* **What the task requires**
Using the text on gamification below, explain in one to three sentences why businesses bring gaming applications into their marketing.

* **Text for analysis**
- Opening Delimiter -
Gamification and How it Can Help Your Brand
Gamification is a brand-new marketing strategy that involves the use of gaming
applications to increase customer awareness, spread the news about a new brand, product, or service, or guide customers through a sales funnel. Instead of relying on traditional mass-market advertisement strategies, businesses encourage customers to interact with each other and with a brand by playing engaging games via social media or mobile phone applications.
Stuart Dredge of The Guardian, an online UK newspaper, recently commented on the Gartner report about the trend toward low-quality gamification and its effect on business marketing strategies. According to the report, most businesses are using gamification in the wrong way. You can check out the full Gartner report on harmful gamification strategies to see where businesses are going wrong.
- Closing Delimiter -
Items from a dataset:
- Opening Delimiter -
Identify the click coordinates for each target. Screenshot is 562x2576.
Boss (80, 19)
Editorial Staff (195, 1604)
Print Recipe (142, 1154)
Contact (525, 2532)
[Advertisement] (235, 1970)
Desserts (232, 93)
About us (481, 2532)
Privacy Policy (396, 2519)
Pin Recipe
- Closing Delimiter -
* **Response box**
Businesses use gaming applications to increase customer awareness, spread the news about a new brand, product, or service, or guide customers through a sales funnel. Instead of relying on traditional mass-market advertising, they get customers to interact with each other and with the brand by playing engaging games on social media or mobile phone applications.